In the news
■ Auston Allen, a lieutenant and recruiting coordinator for Georgia’s Department of Public Safety, says that although troopers still can’t have visible tattoos, and the neck or face remain forbidden, they can now wear long-sleeved shirts year-round to cover up designs on their lower arms.
■ Nyjah Huston, a fourtime world skateboarding champion, is among five people whom Southern California prosecutors have charged with organizing large indoor parties that were possible superspreader events amid the coronavirus pandemic.
■ Devonte Lemond Hammonds, 27, of Birmingham, Ala., pleaded guilty to access device fraud and wire fraud and faces up to 40 years in prison and $500,000 in fines after using someone else’s identity to raid a memorial fund for a slain officer.
■ Dimitris Lignadis, 56, who resigned as artistic director of Greece’s National Theater amid a #MeToo period in the country, was jailed in Athens as a court awaits his formal response to multiple charges of rape involving two men who were minors at the time of the alleged crimes.
■ Taylor Stoughton, 22, was charged with second-degree murder and police are searching for a second suspect in the death of Ariel Starcher, 21, whose body was found in a duffel bag spotted by a Missouri Transportation Department worker on a roadside 45 miles north of Kansas City.

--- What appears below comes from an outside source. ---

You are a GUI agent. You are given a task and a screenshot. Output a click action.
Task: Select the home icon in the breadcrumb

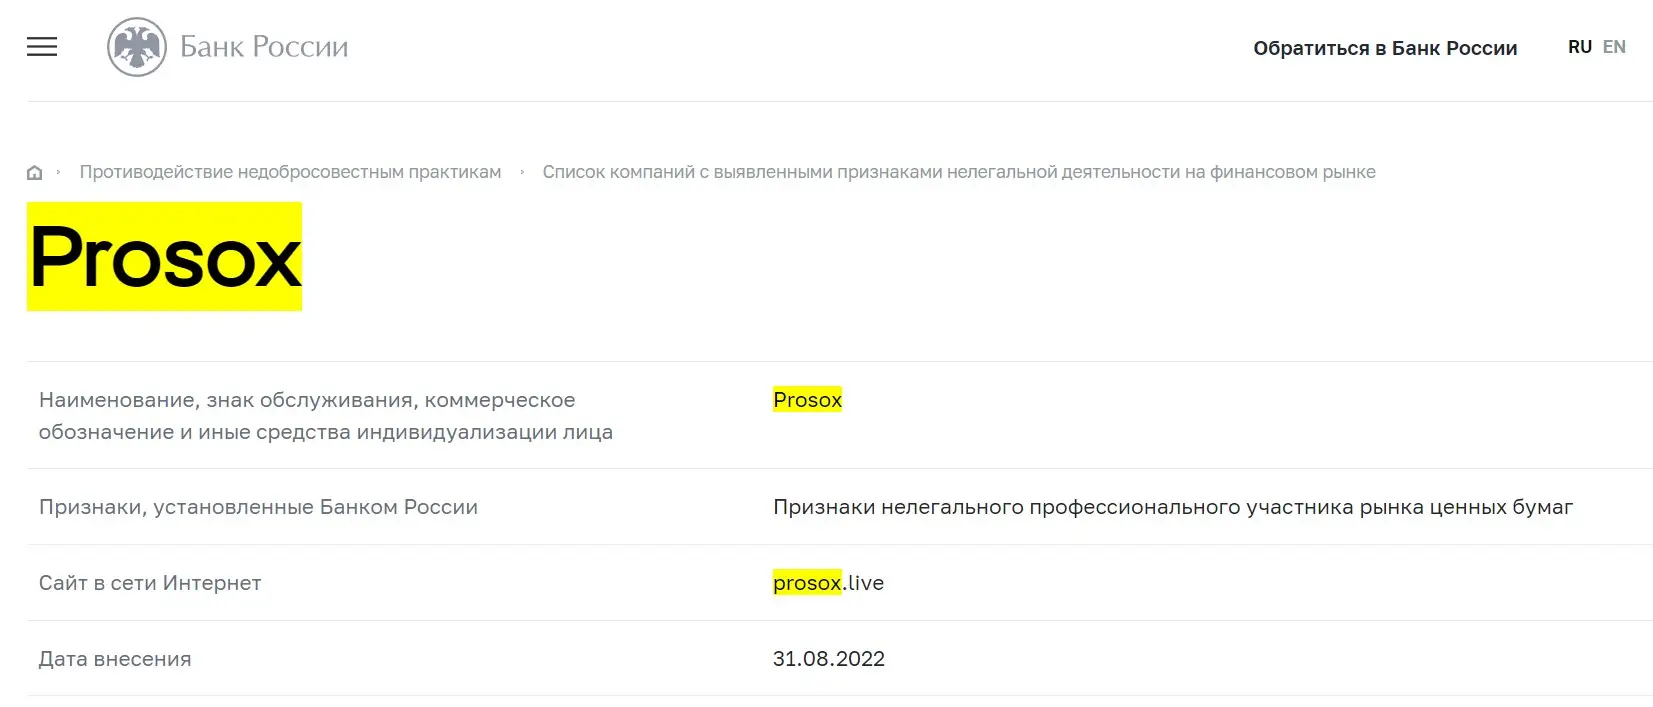point(34,171)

■ Robert Maesta, assistant chief of the Eloy Fire District in Arizona, says a military parachutist was “extremely lucky” to escape without serious injury after missing an airport and dropping onto high-voltage power lines, dangling for several hours before being rescued by firefighters and utility crews.

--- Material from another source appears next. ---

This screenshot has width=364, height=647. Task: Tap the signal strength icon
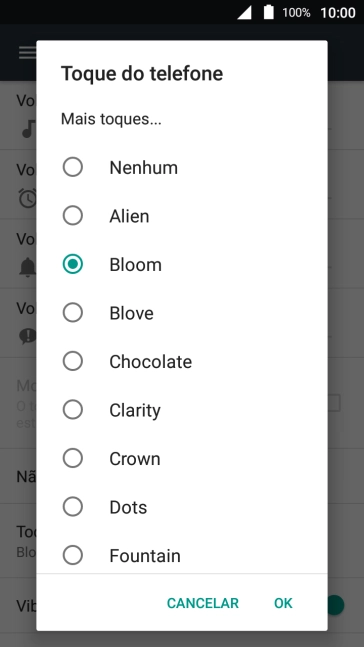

■ Caleb Day of Georgia was handed two consecutive life sentences after being convicted of malice murder, felony murder and armed robbery in the killing of an Eldorado convenience store owner.
■ Radoslaw Ratajszczak, president of the Wroclaw Zoo in Poland, is celebrating the birth of a highly endangered marsupial known as a bear cuscus — actually not a bear at all — the fourth since the zoo obtained a pair confiscated from smugglers in their native Indonesia.
■ Phil Joy, a house mover in San Francisco, had to get permits from more than 15 city agencies before transporting, at a top speed of 1 mph, the two-story, six-bedroom Victorian that resided at 807 Franklin St. for 139 years just six blocks away to 635 Fulton St.